Лоулер-старший выбрал нужный скальпель, показал Вальбену, как правильно держать его в руке, и сделал первый надрез, а затем начал обнажать тайны тела Санты Кэдрелл.
Лоулеру-младшему сделалось страшно. В тот первый раз он почувствовал себя не в своей тарелке. Затем до него дошло, что можно к этому приспособиться, привыкнуть к кошмару и ужасу осквернения священного храма человеческого тела.
Спустя какое-то время сие занятие даже увлекло его, но перед этим ему пришлось научиться забывать о многом и воспринимать тело только как сочетание внутренних органов разного цвета, структуры и формы.

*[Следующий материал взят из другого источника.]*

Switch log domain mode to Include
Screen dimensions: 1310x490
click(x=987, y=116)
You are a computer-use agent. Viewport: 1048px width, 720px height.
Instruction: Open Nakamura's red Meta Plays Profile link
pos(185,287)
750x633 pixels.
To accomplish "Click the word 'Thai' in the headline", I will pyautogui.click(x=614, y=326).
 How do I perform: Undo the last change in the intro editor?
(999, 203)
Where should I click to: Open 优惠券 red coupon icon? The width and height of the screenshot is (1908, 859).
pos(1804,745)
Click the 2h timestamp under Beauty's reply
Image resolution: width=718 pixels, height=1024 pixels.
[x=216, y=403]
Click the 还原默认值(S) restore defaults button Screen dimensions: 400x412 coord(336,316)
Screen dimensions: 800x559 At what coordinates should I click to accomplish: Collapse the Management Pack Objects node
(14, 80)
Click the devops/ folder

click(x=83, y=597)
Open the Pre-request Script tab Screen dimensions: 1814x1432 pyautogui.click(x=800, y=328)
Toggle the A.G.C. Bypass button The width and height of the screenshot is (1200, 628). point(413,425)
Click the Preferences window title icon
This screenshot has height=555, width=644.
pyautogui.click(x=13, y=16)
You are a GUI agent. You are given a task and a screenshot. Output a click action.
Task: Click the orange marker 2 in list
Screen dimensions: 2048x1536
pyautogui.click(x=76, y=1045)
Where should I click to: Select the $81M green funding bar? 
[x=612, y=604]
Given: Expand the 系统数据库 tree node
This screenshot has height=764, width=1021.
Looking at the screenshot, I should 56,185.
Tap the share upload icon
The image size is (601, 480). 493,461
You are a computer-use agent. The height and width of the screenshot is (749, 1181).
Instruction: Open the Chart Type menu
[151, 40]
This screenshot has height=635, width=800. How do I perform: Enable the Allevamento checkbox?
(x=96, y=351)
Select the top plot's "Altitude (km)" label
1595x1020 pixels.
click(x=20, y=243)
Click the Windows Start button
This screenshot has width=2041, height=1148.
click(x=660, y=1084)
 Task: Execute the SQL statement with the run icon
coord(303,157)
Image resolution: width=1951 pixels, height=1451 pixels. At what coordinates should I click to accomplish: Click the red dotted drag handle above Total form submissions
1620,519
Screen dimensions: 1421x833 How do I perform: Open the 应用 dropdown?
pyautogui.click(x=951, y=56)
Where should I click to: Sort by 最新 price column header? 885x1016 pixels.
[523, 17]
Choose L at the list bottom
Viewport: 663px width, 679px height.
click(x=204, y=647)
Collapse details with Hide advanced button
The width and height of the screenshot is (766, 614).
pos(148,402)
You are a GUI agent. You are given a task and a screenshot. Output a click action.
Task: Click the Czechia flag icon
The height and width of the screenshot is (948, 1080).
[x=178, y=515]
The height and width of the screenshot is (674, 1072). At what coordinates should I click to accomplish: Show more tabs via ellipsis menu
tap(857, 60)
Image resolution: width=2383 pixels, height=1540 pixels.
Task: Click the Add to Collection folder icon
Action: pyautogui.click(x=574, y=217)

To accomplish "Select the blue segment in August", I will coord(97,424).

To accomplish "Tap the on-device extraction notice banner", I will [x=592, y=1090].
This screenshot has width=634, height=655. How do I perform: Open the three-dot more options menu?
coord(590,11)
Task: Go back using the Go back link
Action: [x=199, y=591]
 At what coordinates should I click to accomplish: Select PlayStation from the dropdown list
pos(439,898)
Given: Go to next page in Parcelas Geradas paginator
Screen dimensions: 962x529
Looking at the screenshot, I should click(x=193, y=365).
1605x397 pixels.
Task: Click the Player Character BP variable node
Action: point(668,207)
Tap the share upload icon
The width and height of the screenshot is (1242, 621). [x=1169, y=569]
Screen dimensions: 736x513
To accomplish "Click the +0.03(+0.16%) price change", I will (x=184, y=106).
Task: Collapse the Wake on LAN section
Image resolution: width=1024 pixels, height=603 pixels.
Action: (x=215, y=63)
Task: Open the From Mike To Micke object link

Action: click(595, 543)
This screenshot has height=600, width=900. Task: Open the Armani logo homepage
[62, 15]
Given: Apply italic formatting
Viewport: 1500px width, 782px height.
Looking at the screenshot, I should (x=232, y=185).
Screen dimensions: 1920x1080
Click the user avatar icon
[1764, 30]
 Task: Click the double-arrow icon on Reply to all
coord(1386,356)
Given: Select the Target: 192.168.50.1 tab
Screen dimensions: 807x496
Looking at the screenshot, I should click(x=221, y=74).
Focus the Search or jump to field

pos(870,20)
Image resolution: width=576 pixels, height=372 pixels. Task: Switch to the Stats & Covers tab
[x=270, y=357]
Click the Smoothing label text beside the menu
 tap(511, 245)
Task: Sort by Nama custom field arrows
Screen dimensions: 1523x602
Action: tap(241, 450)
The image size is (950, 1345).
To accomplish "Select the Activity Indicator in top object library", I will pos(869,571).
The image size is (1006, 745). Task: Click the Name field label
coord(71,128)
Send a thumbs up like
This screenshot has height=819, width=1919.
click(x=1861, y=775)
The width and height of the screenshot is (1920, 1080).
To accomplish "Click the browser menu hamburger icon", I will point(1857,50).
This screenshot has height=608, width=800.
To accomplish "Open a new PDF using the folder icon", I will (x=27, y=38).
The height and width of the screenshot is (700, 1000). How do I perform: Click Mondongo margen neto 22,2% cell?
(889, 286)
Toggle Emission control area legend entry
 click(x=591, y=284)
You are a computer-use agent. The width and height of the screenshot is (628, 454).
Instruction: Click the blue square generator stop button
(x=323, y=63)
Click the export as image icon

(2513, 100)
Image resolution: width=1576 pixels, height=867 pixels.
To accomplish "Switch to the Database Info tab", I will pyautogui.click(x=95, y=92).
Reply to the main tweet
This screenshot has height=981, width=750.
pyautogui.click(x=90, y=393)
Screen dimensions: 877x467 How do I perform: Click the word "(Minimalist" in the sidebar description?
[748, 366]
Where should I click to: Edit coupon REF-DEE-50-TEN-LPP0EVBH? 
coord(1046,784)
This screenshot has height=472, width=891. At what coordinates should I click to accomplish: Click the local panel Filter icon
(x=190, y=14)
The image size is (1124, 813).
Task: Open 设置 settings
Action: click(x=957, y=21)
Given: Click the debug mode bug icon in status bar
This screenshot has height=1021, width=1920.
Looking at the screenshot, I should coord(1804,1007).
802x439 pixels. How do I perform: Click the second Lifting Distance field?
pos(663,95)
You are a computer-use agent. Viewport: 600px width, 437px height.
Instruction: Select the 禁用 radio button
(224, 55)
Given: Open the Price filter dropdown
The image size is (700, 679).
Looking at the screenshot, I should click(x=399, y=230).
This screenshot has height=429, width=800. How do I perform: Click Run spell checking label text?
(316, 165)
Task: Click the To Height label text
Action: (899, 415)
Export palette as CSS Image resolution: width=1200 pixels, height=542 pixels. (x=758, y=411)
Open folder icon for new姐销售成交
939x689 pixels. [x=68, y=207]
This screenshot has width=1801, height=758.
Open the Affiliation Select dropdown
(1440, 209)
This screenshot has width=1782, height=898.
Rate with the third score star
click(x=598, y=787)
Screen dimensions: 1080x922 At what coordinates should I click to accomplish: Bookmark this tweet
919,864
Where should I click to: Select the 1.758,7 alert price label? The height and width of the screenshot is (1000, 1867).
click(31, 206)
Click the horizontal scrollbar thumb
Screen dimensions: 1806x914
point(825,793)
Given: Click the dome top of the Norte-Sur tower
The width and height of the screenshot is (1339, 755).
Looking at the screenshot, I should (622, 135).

Но в ту ночь, когда он закончил свои занятия и зашел за большой резервуар с Бодой Тальхейм, чтобы «пообщаться» с ней наедине, и его руки скользнули по ее гладкому теплому животу, Вальбен вдруг почувствовал, что никак не может отделаться от мысли о полном сходстве увиденного сегодня с живым человеком: под этой туго натянутой кожей такое же сочетание внутренних органов разного цвета, строения и формы, такие же извивы кишок и все такое прочее. Он коснулся упругой груди Боды и снова в памяти всплыли распотрошенные сегодня молочные железы с очень сложным строением. Вальбен отдернул руки от прелестного тела Тальхейм так, словно от его прикосновений и ласк оно начало превращаться в труп покойной Санты.
— Что-нибудь не так, Вэл?
— Нет, нет… Все в порядке.
— Ты не хочешь…
— Конечно, хочу, но… я не знаю…
— Давай я помогу тебе.
— Да. О, Бода! Да!
Через несколько мгновений все стало на свои места. Тем не менее он продолжал задаваться вопросом, смогут ли когда-нибудь его руки прикоснуться к женскому телу без того, чтобы в воображении не оживали непрошеные и нежелательные, но такие яркие картины ее поджелудочной железы, почек, фаллопиевых труб. И тут Вальбен впервые по-настоящему понял, насколько усложняет жизнь профессия врача.
Образы давно прошедших времен…
Призраки, которые никогда не оставят его.
Три дня спустя Лоулер отправился вниз, в трюм корабля, за медикаментами, захватив с собой только маленькую свечу, чтобы освещать дорогу. В полумраке он чуть не столкнулся с Кинверсоном и Сандирой, выходившими из-за ящиков. Они вспотели, одежда — в беспорядке; пара несколько удивилась, увидев его. Не могло возникнуть никаких сомнений по поводу их занятий в грузовом отсеке.
Гейб без всякого смущения взглянул ему прямо в лицо и произнес:
— Доброе утро, док.
Сандира не произнесла ни слова, только поплотнее запахнула свою накидку спереди и прошла мимо, никак не выказав своих чувств, лишь на мгновение встретившись с Лоулером взглядом и тут же отведя глаза. Казалось, она не столько смущена, сколько просто никого не хочет допускать в свою личную жизнь.